Through Nov. 15, Katherine Butler Gallery in Towles Court is showing work by the dynamic duo Norine and David Zapata. The installation presents an interesting pairing of the two artists’ work. David is a photographer and Norine is a painter. They both focus on aspects of nature in their work.
Norine gives the “big” picture view in her acrylic on canvas landscapes; David zeroes in on the details of plants and crops his views with his digital camera to draw our attention to what we might not otherwise notice such as the color of the veins on the leaf of a plant. Both artists are interested in contrast of dark and light in their compositions.
Norine was born on Cape Cod and grew up there. She moved to Sarasota in 1969 to attend the Ringling School of Art and Design. David was born in Northampton, Mass., and raised in the Berkshires, moving to Sarasota in 1970.
In “Late Afternoon Heat” Norine has painted a stand of trees isolated in a field. Long purple strokes of paint shadow the bright yellow flatness of the plane of earth. Dark dense greens of leaves and browns of bark create a sharp silhouette against a baby blue sky. Zapata unites her compositions using the yellow of the field to highlight the sun dapple in the trees. She varies her horizon line: Sometimes it is high, sometimes low and sometimes just in the middle.
“Corner Passage” takes us into a meadow where everything is soft and lush. It is not a dead end but an oasis on our journey across the picture plane. She opens up spaces for relaxation.
With his square format David centers our attention in his Botanicals series on a palm frond or leaf as a point of departure for his study and our contemplation of light, color, form and texture. In (DZ 504-2) we narrow our eyes on the small brown lines on the surface of a leaf and forget that is what we are looking at, instead imagining a brown thread embroidering a green textile. He encourages us to marvel at the order and beauty of nature.

In (DZ 515-3) he has cropped what appears to be a number of palm fronds so that we see only the husky edge of their bases. At first they appear to be something else – an alligator – the brown edges looking like teeth. And it really does not matter where our mind wanders because it comes back to the plant form and we see it in a different way. Helping us focus on details Zapata reminds us how little we really know about plants and how little we actually see when we look at them.

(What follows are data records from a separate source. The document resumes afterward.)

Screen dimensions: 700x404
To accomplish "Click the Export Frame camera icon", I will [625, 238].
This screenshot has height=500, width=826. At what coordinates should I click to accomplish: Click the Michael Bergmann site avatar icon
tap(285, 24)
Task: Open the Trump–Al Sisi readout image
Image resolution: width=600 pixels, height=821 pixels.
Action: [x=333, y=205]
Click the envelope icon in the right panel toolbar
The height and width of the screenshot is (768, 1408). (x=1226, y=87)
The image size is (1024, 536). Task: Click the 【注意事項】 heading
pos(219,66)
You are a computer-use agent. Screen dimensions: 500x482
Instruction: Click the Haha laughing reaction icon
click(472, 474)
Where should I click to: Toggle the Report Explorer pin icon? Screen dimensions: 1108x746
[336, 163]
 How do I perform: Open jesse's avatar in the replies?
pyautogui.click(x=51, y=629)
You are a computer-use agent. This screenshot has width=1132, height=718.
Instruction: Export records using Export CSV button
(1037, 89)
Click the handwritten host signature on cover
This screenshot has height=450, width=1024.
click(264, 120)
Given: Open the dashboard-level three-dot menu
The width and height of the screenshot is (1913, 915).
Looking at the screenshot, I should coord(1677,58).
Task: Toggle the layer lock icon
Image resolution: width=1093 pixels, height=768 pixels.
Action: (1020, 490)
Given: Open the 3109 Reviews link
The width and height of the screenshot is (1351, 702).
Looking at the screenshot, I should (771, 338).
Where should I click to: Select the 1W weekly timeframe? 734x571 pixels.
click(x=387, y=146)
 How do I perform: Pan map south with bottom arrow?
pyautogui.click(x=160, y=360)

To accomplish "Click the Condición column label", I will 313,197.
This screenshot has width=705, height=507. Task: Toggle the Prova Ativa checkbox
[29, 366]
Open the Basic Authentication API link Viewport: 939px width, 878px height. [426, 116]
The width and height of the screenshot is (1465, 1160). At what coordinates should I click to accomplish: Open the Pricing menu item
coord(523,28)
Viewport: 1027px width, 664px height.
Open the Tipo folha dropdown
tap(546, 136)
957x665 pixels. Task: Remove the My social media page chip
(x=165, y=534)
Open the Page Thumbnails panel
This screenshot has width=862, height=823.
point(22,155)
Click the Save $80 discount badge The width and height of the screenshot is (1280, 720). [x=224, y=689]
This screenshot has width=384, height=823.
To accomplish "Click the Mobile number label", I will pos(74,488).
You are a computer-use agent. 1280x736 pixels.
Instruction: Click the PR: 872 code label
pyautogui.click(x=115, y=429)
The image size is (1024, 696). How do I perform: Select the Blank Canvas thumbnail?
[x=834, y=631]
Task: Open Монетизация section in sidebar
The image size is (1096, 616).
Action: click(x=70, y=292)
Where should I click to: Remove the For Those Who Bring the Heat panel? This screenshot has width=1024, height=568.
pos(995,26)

A new artist to the Butler Gallery, Elizabeth St. Hilaire Nelson makes collages of roosters framed with wood from old barns that give her work a sense of history. Her created creatures are each in a different posture or pose and they are riveting.
Two new jewelers are also showing designs at the gallery. Kelly Frimel, who is in her 20s, is designing hip, fun and fantastic pieces weaving beads over glass, mixing in found objects and also making sublimely simple necklaces and earrings with delicate gold chains and crystals. Sonya Fraser’s designs are no less interesting only more massive. Her compositions with larger stones, shells and glass are unusual and well crafted.